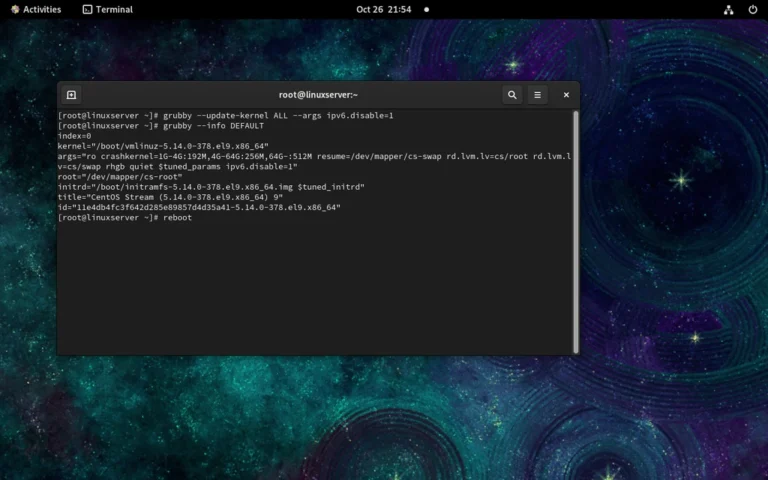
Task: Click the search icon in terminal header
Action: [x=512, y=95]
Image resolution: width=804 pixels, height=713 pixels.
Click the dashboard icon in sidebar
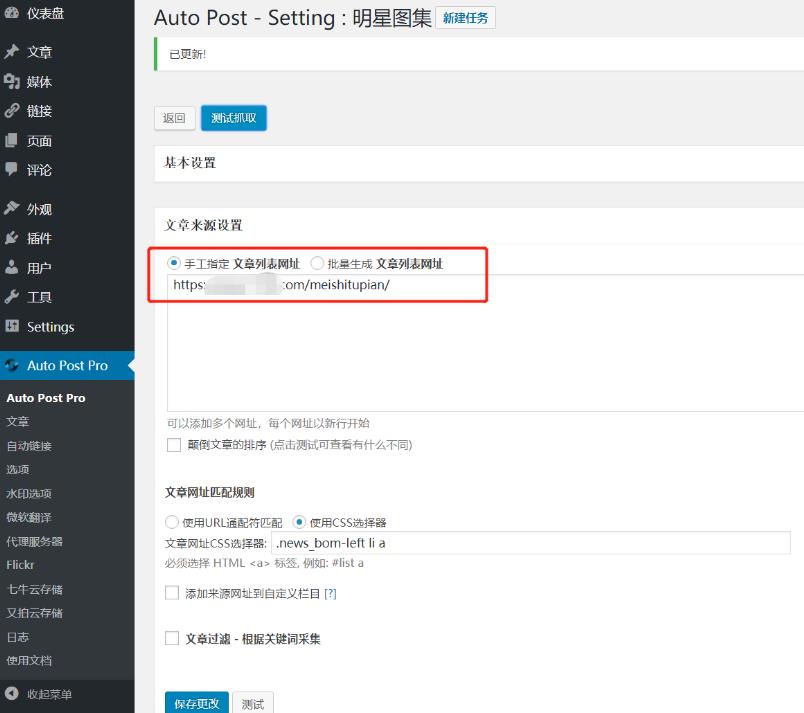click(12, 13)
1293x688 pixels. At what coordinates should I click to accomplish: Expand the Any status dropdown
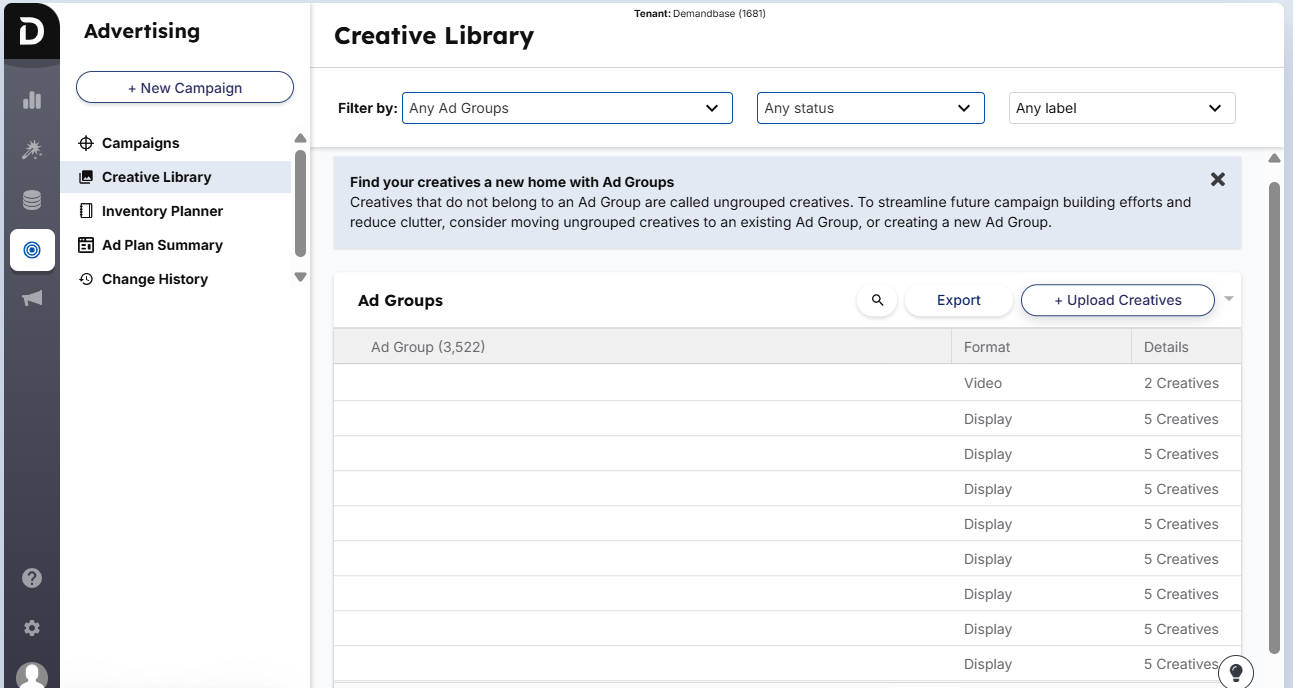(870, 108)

Exercise instructions
What you return should be the exact lines from the one containing "Click the dashboard icon in sidebar" through the end of the listing above, both included, minus any pictures.

Result for this task
Click the dashboard icon in sidebar
click(12, 13)
1293x688 pixels. At what coordinates should I click to accomplish: Expand the Any status dropdown
(870, 108)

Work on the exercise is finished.